Lina sulit menjelaskan apakah itu sebuah kemenangan atau kekalahan. Sama ketika Leman, senior kampusnya, mengapresiasikan kaum fundamentalis beralih kepada komunis. Lina melihat fenomena kumis lebat yang menempel ke perutnya itu, adalah fenomena natural para pemuda atau mahasiswa sebuah negara untuk menjadi komunis, ketika beratus tahun hidup di bawah aturan imperialisme barat.
Senior yang juga asisten dosen kampus Lina itu, menjelaskan pula kegelisahan kaum kapitalis terhadap demokrasi yang dilahirkannya sendiri. Lebih buruk lagi ketika demokrasi itu sudah tidak lagi populer pada abad-abad berikutnya. “Isu globalisme, futurologi “Pasar Kesembilannya” Attali, pelan-pelan akan mempereteli ideologi politik dan ekonomi abad sebelumnya. Menjadi abad tertinggal,” tegas Leman bersemangat.
Lina tak sanggup mencerna maksudnya Leman bahwa demokrasi yang memang lahir dari perut kaum kapitalis, atau pun komunis dari kekuasaan totaliter, hanya menyisakan remah-remah ideologi purba. Ia seperti kereta trans nasional yang terseok-seok membawa manusia penuh kebanggaan atas perjuangan dan kebesaran masa lalu, katanya.
“Sangat menakutkan,” tukas Leman.
Ketika Agama menghendaki kekuasaan sejati berdasarkan simbol-simbol Tuhan, lanjut Leman. “Marx dan Lenin menawarkan apa yang tidak ditawarkan ideologi lainnya yakni, kehendak untuk berkuasa. Lebih buruk lagi seperti gerakan Apartheid di Afrika Selatan, di mana Kristen dan ajaran Kristus, menjadi alat pembenaran untuk kehendak berkuasa!” jelas Leman.
Cukup berat bagi Lina untuk memahami setiap kalimat dari para seniornya. Namun, ia berusaha keras menemukan satu garis linear dari gerakan progresif kawan-kawan mahasiswa. Seperti seorang nasionalis. Ia membaca kembali Indonesia dan sejarahnya. Membaca kembali asal-usul kebangsaan. Membaca kembali kitab leluhur. Ia merasakan dirinya menjadi manusia yang berlebihan.
Seperti aktivis lainnya, Lina selalu menemui kesulitan berbicara ke lorong masa lalu.

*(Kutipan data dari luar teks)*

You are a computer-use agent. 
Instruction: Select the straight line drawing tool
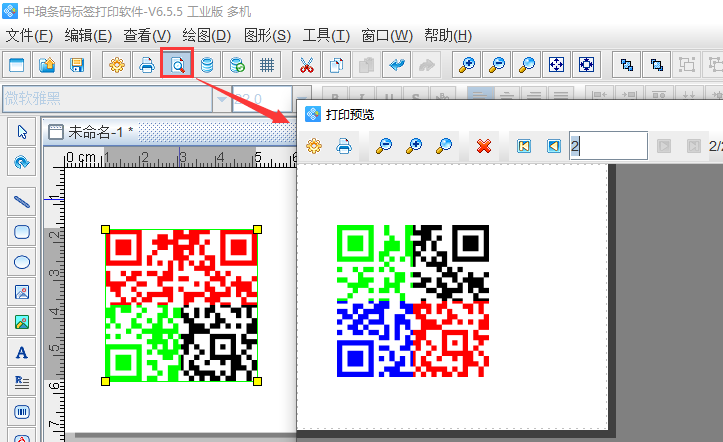(x=22, y=200)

Kadangkala kampus berubah menjadi wilayah kesepian dan keterasingan. Ia seperti kanak-kanak yang selalu menolehkan mukanya ke luar jendela, saat guru memberikan pelajaran di kelas. Ada keasikan lain dalam alam fantasi Lina ketika melihat keluasan pemandangan di luar kelas. Keasikan yang jauh lebih luas ketika memandang sepetak papan tulis di muka kelas.
Lina selalu dan akan selalu menatap keluar sana, sampai pengajaran guru selesai. Dan ia merasakan ada kebebasan di luar sana.